In the data below, find the line containing "Task: Select the isolated", then set down that line and every later line up to and including the line containing "Toggle the filter", exactly.

Data excerpts START

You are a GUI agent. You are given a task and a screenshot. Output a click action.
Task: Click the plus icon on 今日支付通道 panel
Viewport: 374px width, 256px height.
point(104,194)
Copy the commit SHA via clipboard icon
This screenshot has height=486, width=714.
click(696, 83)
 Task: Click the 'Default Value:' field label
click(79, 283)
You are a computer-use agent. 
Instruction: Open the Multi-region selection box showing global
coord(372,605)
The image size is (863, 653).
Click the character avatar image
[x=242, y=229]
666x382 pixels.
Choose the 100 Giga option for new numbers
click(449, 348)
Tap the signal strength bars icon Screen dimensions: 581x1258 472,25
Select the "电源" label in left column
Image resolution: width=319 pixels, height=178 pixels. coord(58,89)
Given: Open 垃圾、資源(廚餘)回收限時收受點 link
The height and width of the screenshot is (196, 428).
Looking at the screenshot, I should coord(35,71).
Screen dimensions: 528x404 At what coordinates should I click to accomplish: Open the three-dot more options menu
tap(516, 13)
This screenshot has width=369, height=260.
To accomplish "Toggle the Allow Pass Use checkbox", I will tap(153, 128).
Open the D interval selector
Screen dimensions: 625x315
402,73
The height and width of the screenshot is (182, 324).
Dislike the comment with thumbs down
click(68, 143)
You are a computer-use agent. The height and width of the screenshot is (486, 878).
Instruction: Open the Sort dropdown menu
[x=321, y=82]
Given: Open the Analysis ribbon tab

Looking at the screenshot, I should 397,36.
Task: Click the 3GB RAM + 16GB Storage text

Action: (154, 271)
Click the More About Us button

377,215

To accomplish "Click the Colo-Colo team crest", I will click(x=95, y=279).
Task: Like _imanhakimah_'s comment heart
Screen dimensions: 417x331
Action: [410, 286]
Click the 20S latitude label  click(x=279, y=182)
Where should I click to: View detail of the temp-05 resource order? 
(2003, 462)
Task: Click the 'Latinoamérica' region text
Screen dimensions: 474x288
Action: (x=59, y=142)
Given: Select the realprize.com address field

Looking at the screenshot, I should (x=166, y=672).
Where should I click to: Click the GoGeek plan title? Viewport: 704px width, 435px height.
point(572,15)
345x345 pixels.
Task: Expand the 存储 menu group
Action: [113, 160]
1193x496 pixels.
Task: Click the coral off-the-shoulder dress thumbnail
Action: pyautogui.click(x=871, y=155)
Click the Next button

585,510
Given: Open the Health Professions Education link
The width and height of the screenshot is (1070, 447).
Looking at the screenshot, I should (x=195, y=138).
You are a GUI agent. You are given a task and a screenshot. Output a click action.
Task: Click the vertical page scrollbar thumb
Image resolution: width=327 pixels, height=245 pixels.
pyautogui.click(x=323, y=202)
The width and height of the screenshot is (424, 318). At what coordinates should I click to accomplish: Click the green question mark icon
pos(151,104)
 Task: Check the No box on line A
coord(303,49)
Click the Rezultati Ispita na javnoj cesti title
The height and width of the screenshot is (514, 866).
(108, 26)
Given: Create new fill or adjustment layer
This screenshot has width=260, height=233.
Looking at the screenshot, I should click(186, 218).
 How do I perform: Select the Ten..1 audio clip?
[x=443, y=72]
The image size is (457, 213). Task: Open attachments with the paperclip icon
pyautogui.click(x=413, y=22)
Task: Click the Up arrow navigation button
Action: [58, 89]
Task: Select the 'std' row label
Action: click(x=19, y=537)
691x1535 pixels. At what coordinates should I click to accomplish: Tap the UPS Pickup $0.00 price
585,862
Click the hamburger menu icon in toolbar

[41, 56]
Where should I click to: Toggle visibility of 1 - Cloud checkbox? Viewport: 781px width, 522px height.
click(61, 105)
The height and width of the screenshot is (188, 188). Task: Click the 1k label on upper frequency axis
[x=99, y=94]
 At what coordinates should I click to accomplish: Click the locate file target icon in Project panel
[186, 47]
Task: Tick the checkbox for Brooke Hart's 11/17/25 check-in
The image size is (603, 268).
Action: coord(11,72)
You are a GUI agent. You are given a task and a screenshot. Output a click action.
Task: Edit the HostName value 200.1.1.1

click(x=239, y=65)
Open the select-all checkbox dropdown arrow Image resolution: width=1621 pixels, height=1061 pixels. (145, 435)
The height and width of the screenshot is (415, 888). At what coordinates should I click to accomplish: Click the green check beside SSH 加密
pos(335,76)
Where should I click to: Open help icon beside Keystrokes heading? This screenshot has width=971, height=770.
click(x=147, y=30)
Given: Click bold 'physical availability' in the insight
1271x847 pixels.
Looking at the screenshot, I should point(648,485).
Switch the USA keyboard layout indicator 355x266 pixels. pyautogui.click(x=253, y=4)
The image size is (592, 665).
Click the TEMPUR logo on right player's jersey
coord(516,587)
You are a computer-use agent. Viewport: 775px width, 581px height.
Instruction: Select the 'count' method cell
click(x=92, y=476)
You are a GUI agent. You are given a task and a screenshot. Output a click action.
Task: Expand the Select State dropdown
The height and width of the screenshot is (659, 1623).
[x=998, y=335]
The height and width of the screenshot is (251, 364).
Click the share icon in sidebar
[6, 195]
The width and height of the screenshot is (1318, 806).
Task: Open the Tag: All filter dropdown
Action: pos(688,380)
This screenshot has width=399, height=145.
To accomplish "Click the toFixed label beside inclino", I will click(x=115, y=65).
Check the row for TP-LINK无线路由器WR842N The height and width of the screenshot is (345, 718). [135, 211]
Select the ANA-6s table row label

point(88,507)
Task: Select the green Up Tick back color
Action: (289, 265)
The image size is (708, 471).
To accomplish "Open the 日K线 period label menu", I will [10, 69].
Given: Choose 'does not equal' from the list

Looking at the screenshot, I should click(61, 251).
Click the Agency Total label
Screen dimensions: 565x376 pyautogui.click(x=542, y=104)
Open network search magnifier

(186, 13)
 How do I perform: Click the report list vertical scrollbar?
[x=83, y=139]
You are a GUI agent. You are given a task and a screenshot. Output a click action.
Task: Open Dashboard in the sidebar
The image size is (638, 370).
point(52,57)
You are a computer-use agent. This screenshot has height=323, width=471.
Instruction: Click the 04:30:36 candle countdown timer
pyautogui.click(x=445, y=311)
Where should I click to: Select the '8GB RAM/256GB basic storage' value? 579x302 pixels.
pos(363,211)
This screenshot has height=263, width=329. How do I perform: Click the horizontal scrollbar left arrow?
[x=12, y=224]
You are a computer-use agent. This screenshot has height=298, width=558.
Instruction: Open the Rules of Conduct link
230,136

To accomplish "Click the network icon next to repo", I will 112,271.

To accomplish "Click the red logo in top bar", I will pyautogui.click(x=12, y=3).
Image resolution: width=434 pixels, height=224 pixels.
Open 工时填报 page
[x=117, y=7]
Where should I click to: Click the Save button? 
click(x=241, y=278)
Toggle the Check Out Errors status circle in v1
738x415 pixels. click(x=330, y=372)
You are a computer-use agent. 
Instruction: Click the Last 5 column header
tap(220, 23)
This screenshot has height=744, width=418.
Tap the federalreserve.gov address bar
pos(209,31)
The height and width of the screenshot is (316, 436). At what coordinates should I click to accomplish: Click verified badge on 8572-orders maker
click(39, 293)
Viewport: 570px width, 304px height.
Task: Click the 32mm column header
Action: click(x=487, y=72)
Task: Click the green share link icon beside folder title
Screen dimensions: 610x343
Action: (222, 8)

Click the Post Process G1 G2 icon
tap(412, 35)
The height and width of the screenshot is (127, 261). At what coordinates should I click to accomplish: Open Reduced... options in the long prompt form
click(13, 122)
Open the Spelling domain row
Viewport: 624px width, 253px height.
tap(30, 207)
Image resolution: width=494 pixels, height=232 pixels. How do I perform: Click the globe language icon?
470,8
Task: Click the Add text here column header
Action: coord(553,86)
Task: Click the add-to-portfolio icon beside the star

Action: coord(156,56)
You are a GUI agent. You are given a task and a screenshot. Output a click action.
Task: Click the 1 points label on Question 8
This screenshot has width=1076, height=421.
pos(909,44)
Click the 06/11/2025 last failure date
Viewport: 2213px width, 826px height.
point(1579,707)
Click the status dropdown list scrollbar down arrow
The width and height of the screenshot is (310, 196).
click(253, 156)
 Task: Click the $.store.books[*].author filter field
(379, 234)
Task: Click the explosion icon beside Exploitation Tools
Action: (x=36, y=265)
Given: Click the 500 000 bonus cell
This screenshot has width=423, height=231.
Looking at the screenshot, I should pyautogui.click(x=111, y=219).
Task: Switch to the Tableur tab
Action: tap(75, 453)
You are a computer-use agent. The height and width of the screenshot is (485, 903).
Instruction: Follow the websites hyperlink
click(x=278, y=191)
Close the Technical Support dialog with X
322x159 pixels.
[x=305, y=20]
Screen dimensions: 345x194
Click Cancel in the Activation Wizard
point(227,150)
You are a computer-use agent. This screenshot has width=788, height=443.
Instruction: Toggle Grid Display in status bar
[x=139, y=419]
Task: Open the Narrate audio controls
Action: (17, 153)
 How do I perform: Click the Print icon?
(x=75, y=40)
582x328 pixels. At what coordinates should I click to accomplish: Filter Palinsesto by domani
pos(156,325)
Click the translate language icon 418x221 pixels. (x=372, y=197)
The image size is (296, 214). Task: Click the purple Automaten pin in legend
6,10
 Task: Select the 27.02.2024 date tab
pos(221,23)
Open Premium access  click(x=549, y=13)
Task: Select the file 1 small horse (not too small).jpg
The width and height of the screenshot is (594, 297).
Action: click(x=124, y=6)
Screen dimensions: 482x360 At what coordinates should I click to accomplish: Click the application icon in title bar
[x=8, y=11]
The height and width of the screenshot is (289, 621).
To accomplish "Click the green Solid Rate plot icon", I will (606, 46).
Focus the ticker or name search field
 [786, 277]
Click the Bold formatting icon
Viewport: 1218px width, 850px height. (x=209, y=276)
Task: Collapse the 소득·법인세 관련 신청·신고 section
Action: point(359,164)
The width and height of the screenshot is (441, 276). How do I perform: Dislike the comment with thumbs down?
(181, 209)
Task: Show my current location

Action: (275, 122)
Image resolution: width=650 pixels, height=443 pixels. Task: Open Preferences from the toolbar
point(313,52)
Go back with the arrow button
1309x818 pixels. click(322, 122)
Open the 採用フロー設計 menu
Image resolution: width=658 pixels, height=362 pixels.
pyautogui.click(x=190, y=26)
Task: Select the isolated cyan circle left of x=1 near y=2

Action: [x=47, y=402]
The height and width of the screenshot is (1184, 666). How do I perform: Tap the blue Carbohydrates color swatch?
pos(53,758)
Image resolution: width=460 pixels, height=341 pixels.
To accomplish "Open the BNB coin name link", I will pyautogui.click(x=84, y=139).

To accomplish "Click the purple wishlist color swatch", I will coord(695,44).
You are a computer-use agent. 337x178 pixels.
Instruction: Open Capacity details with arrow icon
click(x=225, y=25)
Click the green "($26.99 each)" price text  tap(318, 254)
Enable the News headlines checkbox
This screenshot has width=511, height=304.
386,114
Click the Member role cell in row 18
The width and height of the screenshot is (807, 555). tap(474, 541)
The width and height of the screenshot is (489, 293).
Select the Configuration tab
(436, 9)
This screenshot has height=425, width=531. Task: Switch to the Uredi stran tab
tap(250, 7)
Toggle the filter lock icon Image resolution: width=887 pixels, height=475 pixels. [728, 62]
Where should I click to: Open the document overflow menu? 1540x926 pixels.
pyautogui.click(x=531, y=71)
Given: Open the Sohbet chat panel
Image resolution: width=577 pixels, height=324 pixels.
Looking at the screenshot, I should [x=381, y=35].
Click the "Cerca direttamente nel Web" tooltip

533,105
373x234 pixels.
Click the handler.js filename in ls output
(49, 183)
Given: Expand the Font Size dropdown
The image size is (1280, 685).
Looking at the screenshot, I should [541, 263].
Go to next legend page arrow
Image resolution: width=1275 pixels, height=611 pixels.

Data excerpts END

= Written solution =
Task: Select the isolated cyan circle left of x=1 near y=2

Action: [x=47, y=402]
The height and width of the screenshot is (1184, 666). How do I perform: Tap the blue Carbohydrates color swatch?
pos(53,758)
Image resolution: width=460 pixels, height=341 pixels.
To accomplish "Open the BNB coin name link", I will pyautogui.click(x=84, y=139).

To accomplish "Click the purple wishlist color swatch", I will coord(695,44).
You are a computer-use agent. 337x178 pixels.
Instruction: Open Capacity details with arrow icon
click(x=225, y=25)
Click the green "($26.99 each)" price text  tap(318, 254)
Enable the News headlines checkbox
This screenshot has width=511, height=304.
386,114
Click the Member role cell in row 18
The width and height of the screenshot is (807, 555). tap(474, 541)
The width and height of the screenshot is (489, 293).
Select the Configuration tab
(436, 9)
This screenshot has height=425, width=531. Task: Switch to the Uredi stran tab
tap(250, 7)
Toggle the filter lock icon Image resolution: width=887 pixels, height=475 pixels. [728, 62]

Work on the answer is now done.